Controlling broadleaf weeds. There are a number of postemergence herbicides available for selective control of broadleaf weeds. Most of these products are two-, three-, and even four-way combinations of 2,4-D, and either 2,4-DP, dicamba, MCPP, or triclopyr. These combinations have taken most of the guessing out of broadleaf control because broadleaves not controlled by 2,4- D are usually controlled by one of the other herbicides. For example, 2,4-D provides excellent control of dandelion and plantain, but provides poor control of white clover or red sorrel. Dicamba, on the other hand, provides excellent control of white clover and red sorrel and only fair control of dandelion or plantain. By applying a combination of these two, all four weeds will be controlled. This doesn't mean that a combination product will successfully control all of those unwanted broadleaf weeds in your turf. A few broadleaf weeds are just naturally hard to control with the current herbicide choices, and secondly, the wrong combination product may have been chosen (i.e. 2,4-D + MCPP instead of 2,4-D + MCPP + dicamba). So it is still important to identify your problem weeds before you try to chemically control them.

Finally, one needs to consider seeding restrictions because these herbicides are selective only in established lawns. Do not apply broadleaf herbicides within 4 to 6 weeks before seeding and not until the new grass has been mowed several times. Therefore, if overseeding is currently being considered, one should avoid using these products.

This article originally appeared in the August 26, 1992 issue, pp. 141-142.
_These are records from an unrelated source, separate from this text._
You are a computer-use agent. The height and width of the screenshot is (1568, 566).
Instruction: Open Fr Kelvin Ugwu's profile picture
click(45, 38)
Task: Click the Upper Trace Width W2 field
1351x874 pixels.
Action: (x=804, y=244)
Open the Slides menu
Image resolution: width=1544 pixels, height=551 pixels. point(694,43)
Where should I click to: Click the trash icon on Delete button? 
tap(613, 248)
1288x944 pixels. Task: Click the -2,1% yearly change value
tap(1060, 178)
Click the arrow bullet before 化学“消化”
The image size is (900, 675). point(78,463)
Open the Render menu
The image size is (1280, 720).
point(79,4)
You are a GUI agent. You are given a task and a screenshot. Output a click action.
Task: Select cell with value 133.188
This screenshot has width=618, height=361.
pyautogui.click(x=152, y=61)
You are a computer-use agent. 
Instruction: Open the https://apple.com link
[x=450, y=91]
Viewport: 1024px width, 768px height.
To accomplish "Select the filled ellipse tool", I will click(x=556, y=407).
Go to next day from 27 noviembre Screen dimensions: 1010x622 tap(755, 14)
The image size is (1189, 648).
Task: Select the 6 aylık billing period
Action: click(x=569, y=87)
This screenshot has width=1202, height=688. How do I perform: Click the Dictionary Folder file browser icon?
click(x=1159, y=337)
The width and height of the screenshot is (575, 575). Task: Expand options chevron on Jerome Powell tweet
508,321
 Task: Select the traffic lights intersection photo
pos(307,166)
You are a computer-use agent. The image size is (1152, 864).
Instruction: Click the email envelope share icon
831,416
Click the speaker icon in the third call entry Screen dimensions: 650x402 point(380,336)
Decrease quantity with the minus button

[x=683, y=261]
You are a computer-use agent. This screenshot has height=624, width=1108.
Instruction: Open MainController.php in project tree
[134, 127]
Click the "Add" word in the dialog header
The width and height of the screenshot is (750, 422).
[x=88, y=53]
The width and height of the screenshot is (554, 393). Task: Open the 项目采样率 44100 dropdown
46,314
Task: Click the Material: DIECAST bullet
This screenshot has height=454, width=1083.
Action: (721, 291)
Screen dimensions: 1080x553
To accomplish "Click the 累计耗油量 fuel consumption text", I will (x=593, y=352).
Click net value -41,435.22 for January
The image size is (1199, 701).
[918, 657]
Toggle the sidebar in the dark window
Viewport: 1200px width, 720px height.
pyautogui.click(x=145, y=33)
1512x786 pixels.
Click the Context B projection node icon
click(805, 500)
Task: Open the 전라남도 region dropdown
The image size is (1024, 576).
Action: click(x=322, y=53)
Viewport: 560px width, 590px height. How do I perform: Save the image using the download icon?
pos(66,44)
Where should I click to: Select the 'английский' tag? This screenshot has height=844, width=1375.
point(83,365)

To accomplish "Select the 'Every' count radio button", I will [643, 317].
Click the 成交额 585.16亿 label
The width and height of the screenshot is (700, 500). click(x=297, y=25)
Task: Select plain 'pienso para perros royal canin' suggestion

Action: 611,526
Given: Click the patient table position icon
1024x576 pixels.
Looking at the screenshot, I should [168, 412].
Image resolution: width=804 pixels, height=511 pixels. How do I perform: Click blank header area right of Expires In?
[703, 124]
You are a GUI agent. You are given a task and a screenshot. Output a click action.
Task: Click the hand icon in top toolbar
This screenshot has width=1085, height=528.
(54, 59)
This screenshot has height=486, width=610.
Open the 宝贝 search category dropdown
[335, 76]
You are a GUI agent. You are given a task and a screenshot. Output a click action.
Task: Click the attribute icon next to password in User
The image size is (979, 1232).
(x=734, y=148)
Links to this article are strongly encouraged, and this article may be republished without further permission if published as written and if credit is given to the author, Yard and Garden, and Iowa State University Extension and Outreach. If this article is to be used in any other manner, permission from the author is required. This article was originally published on August 26, 1992. The information contained within may not be the most current and accurate depending on when it is accessed.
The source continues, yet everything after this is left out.